Pero, ¡ay!, nos hemos habituado y yo mismo, trémulo de cólera, ¿no me veo obligado a emplear la palabra guerra en todas y cada una de mis páginas, si quiero hacerme entender? No se habla más que de guerra, del fin de la guerra a cualquier precio, y de lo que seguirá a esta abominable ficción. Dios quiera que la ficción de paz que resulte de tan monstruoso solecismo no sea aún más abominable.

XIX
El inventario de almas

Saber dónde estamos en lo espiritual, lo que aún puede quedar de la riqueza de antaño, lo poco o mucho que podemos esperar o temer del mañana, si es que nos es dado afrontar algún mañana; tal es la tarea que hay que emprender en un momento en que se manifiestan traiciones inconcebibles, en que se han descubierto o se sospechan las artimañas más negras por doquier, ante el enorme estupor de las gentes sencillas a quienes les gustaría suponer al menos un mínimo de pudor en los políticos y en las autoridades a las que han otorgado su confianza.

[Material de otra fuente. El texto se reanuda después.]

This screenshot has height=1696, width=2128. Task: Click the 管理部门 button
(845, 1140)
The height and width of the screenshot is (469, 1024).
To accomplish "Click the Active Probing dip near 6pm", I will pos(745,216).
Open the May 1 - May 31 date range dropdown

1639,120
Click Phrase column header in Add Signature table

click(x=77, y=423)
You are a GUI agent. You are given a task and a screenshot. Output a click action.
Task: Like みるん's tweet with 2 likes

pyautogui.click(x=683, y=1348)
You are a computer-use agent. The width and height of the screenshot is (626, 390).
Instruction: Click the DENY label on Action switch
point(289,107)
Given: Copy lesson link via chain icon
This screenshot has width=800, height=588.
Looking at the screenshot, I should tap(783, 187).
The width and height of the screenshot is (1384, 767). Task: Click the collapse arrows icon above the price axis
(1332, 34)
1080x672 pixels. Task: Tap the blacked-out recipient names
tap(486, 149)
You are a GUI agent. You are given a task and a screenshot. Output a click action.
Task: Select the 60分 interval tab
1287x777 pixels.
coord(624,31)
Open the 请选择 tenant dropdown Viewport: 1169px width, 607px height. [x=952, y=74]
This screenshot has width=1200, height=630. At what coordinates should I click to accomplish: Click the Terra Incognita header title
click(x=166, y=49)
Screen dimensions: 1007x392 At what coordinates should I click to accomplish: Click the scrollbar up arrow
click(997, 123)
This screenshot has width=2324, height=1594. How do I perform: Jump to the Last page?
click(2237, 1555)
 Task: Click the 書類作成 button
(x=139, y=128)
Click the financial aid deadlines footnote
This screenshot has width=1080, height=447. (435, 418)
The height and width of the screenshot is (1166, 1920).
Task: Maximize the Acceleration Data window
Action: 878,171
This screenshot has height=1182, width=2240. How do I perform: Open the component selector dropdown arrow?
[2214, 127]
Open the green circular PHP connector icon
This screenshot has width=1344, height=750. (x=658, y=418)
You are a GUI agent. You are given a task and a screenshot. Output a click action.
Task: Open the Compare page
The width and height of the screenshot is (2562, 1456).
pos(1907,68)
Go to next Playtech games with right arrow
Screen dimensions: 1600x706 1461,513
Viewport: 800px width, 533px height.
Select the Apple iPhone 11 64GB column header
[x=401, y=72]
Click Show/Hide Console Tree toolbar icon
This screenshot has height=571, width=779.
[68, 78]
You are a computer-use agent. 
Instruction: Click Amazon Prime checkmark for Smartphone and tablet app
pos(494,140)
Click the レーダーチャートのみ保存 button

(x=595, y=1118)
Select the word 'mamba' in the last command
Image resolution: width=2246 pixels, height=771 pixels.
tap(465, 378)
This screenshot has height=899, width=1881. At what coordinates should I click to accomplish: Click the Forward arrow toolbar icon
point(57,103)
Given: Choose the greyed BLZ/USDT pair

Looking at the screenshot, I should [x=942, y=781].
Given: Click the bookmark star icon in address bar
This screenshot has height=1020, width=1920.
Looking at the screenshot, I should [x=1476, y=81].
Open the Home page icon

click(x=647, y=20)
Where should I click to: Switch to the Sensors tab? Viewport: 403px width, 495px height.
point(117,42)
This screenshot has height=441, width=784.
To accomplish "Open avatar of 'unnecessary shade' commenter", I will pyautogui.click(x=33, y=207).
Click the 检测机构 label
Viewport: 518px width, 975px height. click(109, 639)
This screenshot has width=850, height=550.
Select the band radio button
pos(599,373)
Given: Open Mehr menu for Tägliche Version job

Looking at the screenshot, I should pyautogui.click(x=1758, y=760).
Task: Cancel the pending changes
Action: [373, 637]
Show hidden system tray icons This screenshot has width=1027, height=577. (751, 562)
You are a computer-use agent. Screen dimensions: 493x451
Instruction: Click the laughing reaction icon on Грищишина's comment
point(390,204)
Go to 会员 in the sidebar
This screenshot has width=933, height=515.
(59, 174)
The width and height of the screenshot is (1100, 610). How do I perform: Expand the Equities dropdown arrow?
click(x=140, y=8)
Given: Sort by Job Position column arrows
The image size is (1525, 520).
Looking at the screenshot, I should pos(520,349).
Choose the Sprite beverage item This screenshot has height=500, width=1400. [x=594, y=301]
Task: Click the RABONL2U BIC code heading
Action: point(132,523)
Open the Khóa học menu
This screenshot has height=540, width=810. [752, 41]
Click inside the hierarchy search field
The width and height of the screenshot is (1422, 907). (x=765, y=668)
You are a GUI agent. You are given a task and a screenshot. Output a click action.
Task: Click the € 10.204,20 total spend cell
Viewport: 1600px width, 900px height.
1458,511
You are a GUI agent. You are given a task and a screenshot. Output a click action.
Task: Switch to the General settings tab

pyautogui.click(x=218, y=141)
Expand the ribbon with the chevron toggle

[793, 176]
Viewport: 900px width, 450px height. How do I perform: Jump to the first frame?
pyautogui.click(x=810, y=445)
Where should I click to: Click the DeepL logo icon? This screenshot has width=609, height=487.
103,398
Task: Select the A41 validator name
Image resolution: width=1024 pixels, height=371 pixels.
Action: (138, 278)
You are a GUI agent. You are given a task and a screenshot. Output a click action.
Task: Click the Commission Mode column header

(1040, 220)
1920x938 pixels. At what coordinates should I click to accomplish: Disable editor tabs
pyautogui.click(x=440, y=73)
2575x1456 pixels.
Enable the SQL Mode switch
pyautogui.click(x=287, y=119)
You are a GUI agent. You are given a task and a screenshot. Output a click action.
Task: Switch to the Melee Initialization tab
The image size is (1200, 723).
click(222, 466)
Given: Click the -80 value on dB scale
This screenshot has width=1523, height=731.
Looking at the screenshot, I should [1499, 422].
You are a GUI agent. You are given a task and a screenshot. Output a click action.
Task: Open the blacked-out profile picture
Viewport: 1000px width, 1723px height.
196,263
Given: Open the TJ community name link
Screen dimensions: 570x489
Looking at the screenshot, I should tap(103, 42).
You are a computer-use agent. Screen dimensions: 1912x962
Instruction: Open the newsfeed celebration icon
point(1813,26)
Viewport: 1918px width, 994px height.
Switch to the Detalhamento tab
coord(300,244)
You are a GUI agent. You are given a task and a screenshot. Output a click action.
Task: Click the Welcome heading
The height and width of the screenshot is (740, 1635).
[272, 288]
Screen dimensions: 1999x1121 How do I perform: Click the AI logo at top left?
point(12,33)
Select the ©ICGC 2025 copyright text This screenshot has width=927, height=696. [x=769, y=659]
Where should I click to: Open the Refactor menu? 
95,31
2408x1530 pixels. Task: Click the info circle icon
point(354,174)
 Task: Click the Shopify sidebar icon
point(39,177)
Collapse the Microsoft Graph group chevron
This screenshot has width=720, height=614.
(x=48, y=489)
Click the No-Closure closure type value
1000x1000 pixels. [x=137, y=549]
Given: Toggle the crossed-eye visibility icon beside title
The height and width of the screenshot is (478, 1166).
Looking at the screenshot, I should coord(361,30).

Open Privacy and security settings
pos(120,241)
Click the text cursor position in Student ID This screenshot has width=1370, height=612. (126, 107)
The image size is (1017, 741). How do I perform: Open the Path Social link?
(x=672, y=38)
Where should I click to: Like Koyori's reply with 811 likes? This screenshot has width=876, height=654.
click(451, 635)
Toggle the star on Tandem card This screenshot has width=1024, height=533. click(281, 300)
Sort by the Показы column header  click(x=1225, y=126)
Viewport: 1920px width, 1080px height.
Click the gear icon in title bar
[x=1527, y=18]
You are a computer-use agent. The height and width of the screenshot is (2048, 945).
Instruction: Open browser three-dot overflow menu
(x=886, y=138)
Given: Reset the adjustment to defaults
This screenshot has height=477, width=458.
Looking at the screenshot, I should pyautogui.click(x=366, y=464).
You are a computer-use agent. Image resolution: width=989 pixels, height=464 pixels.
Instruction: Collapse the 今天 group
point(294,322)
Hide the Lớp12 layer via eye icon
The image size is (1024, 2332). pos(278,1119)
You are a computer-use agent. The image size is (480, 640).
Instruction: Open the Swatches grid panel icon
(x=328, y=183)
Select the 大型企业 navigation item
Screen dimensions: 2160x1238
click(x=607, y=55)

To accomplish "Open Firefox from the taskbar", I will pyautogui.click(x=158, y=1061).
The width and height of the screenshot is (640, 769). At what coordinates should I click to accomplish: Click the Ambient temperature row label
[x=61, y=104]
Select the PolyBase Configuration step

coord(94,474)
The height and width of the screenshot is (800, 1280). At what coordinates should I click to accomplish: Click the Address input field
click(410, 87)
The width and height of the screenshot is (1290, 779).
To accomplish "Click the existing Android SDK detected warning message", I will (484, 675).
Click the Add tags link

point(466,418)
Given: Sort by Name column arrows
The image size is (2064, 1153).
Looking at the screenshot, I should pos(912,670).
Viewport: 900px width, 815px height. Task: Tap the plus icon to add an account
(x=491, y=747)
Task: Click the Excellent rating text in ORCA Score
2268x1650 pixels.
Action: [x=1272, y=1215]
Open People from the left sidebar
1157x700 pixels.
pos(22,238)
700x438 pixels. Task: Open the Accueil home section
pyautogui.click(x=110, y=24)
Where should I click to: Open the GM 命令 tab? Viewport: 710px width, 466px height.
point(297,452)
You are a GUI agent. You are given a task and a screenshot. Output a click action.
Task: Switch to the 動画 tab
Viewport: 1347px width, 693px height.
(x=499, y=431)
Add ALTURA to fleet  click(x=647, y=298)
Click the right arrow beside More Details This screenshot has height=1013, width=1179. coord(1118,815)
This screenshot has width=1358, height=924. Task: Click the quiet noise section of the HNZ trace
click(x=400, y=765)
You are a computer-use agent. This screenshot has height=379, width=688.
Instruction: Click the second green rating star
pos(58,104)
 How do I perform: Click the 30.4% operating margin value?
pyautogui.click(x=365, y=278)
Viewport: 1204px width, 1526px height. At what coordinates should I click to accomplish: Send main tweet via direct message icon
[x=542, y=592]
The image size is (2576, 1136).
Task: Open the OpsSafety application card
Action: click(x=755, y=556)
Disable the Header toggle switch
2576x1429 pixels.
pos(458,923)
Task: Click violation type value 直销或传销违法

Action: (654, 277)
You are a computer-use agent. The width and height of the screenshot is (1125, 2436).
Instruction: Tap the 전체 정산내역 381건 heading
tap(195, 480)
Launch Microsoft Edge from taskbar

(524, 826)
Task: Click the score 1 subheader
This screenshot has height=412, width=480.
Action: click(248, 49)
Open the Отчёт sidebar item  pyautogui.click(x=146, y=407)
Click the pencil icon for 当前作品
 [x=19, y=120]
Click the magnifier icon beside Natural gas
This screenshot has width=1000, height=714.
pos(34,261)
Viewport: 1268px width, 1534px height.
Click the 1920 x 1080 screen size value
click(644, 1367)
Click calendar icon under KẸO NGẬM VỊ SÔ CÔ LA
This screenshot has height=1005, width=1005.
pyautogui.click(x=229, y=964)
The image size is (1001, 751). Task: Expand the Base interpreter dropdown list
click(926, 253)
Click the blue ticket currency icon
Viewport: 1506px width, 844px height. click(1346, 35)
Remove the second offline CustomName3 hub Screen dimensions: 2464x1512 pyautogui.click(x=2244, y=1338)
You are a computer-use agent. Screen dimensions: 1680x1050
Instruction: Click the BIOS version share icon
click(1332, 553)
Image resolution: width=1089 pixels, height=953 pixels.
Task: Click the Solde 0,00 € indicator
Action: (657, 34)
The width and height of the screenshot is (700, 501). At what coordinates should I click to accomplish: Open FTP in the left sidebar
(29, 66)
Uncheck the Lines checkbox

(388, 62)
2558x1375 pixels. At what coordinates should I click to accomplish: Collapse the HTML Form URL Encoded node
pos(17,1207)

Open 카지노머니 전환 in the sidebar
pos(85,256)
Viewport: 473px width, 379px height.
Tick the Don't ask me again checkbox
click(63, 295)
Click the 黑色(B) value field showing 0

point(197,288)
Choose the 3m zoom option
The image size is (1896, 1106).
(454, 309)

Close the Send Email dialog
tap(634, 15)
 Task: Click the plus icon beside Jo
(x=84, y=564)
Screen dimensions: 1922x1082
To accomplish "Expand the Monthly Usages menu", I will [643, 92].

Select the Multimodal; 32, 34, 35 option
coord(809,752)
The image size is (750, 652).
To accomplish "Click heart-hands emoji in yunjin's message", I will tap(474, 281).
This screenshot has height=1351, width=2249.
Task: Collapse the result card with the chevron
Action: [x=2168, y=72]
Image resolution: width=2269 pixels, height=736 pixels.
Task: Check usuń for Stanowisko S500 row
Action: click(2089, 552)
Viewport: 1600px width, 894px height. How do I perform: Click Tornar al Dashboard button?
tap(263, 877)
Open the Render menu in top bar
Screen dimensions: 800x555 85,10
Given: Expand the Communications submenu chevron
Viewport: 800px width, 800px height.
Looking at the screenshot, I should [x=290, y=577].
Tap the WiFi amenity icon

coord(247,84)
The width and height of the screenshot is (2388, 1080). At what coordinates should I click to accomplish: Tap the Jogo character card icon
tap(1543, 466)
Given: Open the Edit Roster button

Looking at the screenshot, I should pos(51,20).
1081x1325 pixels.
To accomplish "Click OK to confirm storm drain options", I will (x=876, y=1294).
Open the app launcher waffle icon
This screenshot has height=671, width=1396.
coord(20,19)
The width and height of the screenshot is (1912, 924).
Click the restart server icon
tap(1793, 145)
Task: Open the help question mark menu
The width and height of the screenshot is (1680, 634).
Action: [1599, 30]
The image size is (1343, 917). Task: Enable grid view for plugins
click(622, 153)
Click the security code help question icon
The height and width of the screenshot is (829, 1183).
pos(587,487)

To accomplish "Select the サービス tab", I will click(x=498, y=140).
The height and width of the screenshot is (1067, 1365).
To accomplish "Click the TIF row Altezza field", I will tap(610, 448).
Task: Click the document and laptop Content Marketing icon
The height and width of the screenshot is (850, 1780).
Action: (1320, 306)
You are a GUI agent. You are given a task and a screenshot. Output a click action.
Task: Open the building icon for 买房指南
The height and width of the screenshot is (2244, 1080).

Y he aquí que de repente asistimos a la más trivial de las prácticas comerciales. Y sin embargo se trata de almas, de puras y simples almas, pero se tasan, se pesan, se les pone precio cual mercaderías. Las hay que están a la venta y su número causa espanto, pero sólo unas pocas tienen salida, quedándose las más sin vender. No salen las cuentas.

Hay ruinosas existencias de almas de segunda mano que nadie quiere, que amenazan con atestar los almacenes y que habrá que liquidar con pérdidas, traspasándolas a los traperos, negocio fallido, pues costaron a precio de oro. Hay otras que, sin ser despreciadas por los eventuales compradores, tienen difícil colocación, no se sabe bien por qué. Y otras, en fin, que se pueden contar con los dedos de la mano, que no están por suerte a la venta y que despiden con cajas destempladas a los compradores, cualquiera que sea la oferta. Artículos rarísimos merecedores de premios en exposiciones universales o dignos de exhibirse en escaparates, dada la necesidad de llamar la atención de la clientela.

A pesar de ser inmortales, hoy sólo se toma a las almas por mera mercancía, buena o mala, de mediana o de pésima calidad, ruinosa o lucrativa; se han convertido en materia de especulación para la mayoría y son la levadura de la astucia más aplicada, pues el diablo se aloja en el vientre de los especuladores. Se trata de un negocio tan antiguo como el mundo, pero que ha crecido extraordinariamente, generalizándose desde hace tres años por obra del ejemplo y el trato de los alemanes. No obstante, lo reitero, se necesita una profunda astucia.

Se da el caso de pagar en exceso por una alma cualquiera de la que nos encaprichamos y que no podremos colocar a un chalán alemán, pues hasta los boches más brutos conocen el paño. La menor insinuación de belleza, la más mínima tacha de virtud, se les revela al instante.

Otras veces creeremos aprovechar la ocasión única que proporciona el apremio de una liquidación aparente anunciada a bombo y platillo, maniobra audaz de un estratega de la especulación que inunda el mercado con cantidades increíbles de género devuelto.

Comprenderemos al punto que el comercio de almas es extremadamente peligroso para el crédito. Los mismos boches pueden sentirse defraudados, pues las almas son en ocasiones mercancía viva, dispuesta a la acción y a vengarse de sus explotadores. «¿Cómo quiere que ese hombre no sea rico? —dijo alguien de Talleyrand[12]—; ha vendido a todos cuantos lo han comprado», aunque, dicho sea de paso, cuesta mucho suponer un alma a Talleyrand, pero el término tiene alguna importancia y merece ser meditado.

El inventario que imagino sin aconsejarlo a nadie es en verdad lo más complicado que hay en el mundo; tanto es así, que sólo Dios es capaz de hacerlo, justamente Dios que no tiene la condición de comerciante. Resulta incompatible con su eternidad.